Disinformation campaigns are becoming increasingly frequent on social networks, especially in the run-up to elections. Such campaigns are capable of manipulating opinion, reinforcing conspiracy theories or even swaying elections. To counter this new danger, Massachusetts Institute of Technology (MIT) researchers have designed an artificial intelligence system capable of identifying fake news with great accuracy.
In an effort to fight online disinformation and clean up the internet, a team of MIT researchers have launched a program called "Reconnaissance of Influence Operations (RIO)." Their aim was to create a system capable of automatically detecting disinformation and the accounts that spread it. Its success rate is around 96%.
The project first originated in 2014, when the team was studying how social media could be exploited by malicious groups. As part of their work, the researchers noticed increased and unusual activity from accounts that appeared to be driving pro-Russian stories. As a result, the team decided to launch the program to study what kind of similar techniques might be used on social media during the 2017 French presidential elections.

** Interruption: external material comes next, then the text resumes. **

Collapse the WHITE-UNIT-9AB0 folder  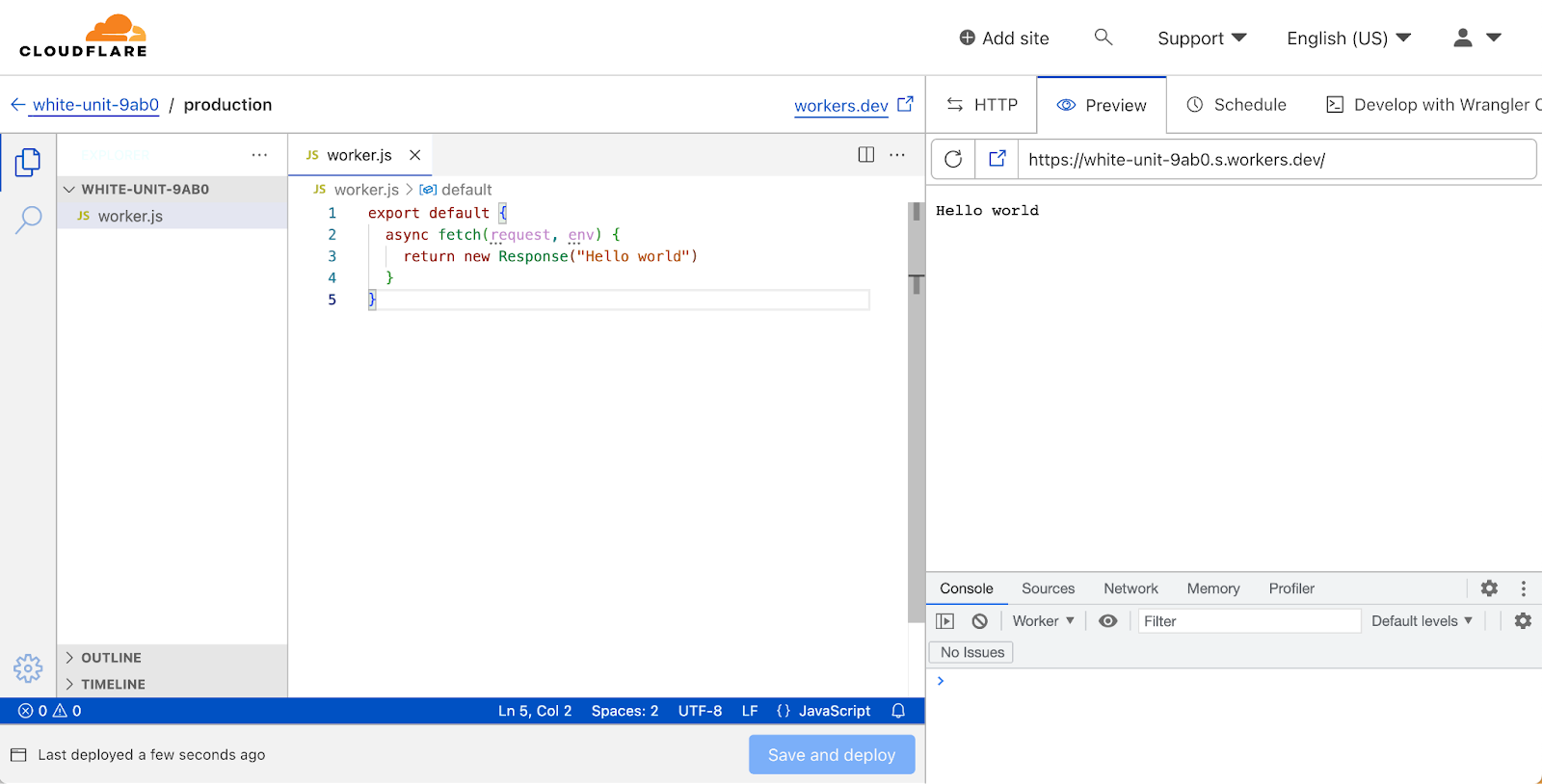point(69,190)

In the 30 days leading up to the vote, the team compiled 28 million posts from more than one million accounts relating to the election. For example, the study detected a large rate of hostile accounts spreading fake news around the #macronleaks narrative. The team of researchers also looked at the impact of disinformation messages. Using the RIO program, they were able to find out whether an account was contributing to the spread of fake news and what impact this had on the wider network. RIO also has the ability to help predict how different countermeasures might stop the spread of a given disinformation campaign.
Hostile online influence operations
Edward Kao, a member of the research team, told MIT News: "If you are trying to answer the question of who is influential on a social network, traditionally, people look at activity counts. What we found is that, in many cases this is not sufficient. It doesn't actually tell you the impact of the accounts on the social network." To address this, Kao developed a statistical approach (as outlined in the study ) to help determine whether an account is spreading disinformation and the extent to which the account causes the network, as a whole, to change and amplify the message.

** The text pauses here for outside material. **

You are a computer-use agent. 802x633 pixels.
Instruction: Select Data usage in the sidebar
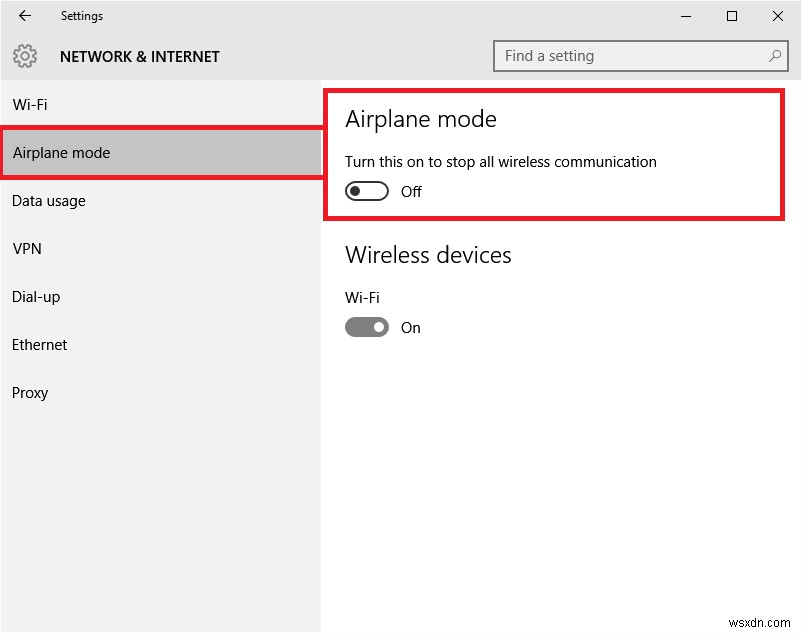[x=48, y=200]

The RIO system collects relevant data then identifies potential influence operation narratives, and classifies accounts based on their behavior and content. It then builds a narrative network to estimate the impact of these accounts on spreading specific narratives across social media. These hostile online influence operations, as described in the study, are facilitated by the relatively low cost, unbridled scalability and automation of a certain number of variables in the spread of disinformation on social media. It remains to be seen if and how this system can be implemented in order to control the spread of fake news.